Jakarta · Jumat, 4 September 2026Cari
WargaKonoha

Fadli Zon Bidik Budaya Jadi Mesin Ekonomi dan Soft Power Indonesia

Menteri Kebudayaan Fadli Zon menekankan bahwa kekayaan budaya Indonesia harus diolah menjadi mesin ekonomi dan soft power global, bukan sekadar warisan yang tidak berdaya. Hal ini disampaikan pada peluncuran Nusantara Rising: Indonesia Soft Power Initiative “Dari Budaya Jadi Daya” yang digelar Kadin Indonesia di Jakarta Convention Center pada 4 September 2026.

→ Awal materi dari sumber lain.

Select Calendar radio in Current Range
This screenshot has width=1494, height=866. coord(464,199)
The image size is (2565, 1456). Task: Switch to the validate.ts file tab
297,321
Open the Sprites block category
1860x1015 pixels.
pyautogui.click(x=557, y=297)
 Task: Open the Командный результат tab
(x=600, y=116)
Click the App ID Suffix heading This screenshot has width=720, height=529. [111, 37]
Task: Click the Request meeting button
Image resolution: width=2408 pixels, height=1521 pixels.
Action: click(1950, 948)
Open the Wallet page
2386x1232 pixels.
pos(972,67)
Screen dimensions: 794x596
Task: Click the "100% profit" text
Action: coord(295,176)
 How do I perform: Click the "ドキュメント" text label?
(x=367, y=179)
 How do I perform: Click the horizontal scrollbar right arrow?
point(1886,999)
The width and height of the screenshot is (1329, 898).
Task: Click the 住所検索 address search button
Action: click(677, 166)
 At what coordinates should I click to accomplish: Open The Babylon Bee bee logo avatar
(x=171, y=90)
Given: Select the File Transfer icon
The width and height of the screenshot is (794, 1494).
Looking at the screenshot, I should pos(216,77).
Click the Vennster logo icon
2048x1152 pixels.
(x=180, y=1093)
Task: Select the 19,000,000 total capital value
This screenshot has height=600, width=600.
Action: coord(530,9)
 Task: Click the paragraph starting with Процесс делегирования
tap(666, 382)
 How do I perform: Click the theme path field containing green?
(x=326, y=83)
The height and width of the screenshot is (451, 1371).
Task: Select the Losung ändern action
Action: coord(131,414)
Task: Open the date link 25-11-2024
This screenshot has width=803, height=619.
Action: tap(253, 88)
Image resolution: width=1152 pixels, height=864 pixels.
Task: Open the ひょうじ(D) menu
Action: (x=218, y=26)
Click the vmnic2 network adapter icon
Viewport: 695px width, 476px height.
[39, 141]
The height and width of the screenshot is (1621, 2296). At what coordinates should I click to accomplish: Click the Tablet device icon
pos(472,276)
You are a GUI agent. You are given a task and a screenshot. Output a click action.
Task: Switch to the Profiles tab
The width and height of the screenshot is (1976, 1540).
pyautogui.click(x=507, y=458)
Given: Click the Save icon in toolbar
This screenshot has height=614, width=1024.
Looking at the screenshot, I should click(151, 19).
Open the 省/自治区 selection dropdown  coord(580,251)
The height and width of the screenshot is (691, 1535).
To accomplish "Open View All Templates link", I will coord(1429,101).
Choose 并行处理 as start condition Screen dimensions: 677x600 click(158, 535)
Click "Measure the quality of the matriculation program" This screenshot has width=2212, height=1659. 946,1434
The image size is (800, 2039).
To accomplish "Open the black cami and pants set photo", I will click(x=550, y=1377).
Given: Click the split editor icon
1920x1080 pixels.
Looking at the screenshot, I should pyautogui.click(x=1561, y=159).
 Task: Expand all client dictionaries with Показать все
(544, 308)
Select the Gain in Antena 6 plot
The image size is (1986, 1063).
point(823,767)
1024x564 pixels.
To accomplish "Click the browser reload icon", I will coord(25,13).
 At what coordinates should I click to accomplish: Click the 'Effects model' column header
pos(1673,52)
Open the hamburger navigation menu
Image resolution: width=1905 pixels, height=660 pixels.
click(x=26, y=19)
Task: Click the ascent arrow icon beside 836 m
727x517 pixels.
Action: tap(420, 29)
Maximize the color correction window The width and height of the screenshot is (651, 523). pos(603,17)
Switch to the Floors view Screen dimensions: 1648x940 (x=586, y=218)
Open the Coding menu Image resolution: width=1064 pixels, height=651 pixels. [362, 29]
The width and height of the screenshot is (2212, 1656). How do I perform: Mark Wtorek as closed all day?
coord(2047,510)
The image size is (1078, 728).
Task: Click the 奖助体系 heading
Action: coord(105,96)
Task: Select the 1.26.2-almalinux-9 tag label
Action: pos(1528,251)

Fadli menyatakan bahwa Indonesia adalah negara super power di bidang kebudayaan dan tengah membangun lima ekosistem seni melalui Manajemen Talenta Nasional, meliputi seni pertunjukan, sastra, film, musik, dan seni rupa. Sektor film nasional kini mendominasi 67 persen pangsa pasar domestik, sementara Kementerian Kebudayaan aktif mengirim sineas ke festival internasional. Di sisi musik, sekitar 80 persen masyarakat Indonesia mendengarkan musik lokal, menunjukkan minat yang kuat terhadap karya dalam negeri.

Fadli menegaskan bahwa kekuatan budaya perlu dikaitkan dengan dunia usaha, akademisi, komunitas, media, pemerintah, dan mitra global untuk menghasilkan nilai ekonomi yang lebih besar. Ia menekankan bahwa budaya harus diperlakukan sebagai investasi yang sirkular dan berkelanjutan, bukan beban atau cost center. Menteri Ekonomi Kreatif Teuku Riefky Harsya dan Wakil Ketua Umum Kadin Indonesia Rahayu Saraswati juga mendukung inisiatif ini sebagai langkah memperluas pengaruh ekonomi Indonesia di luar negeri.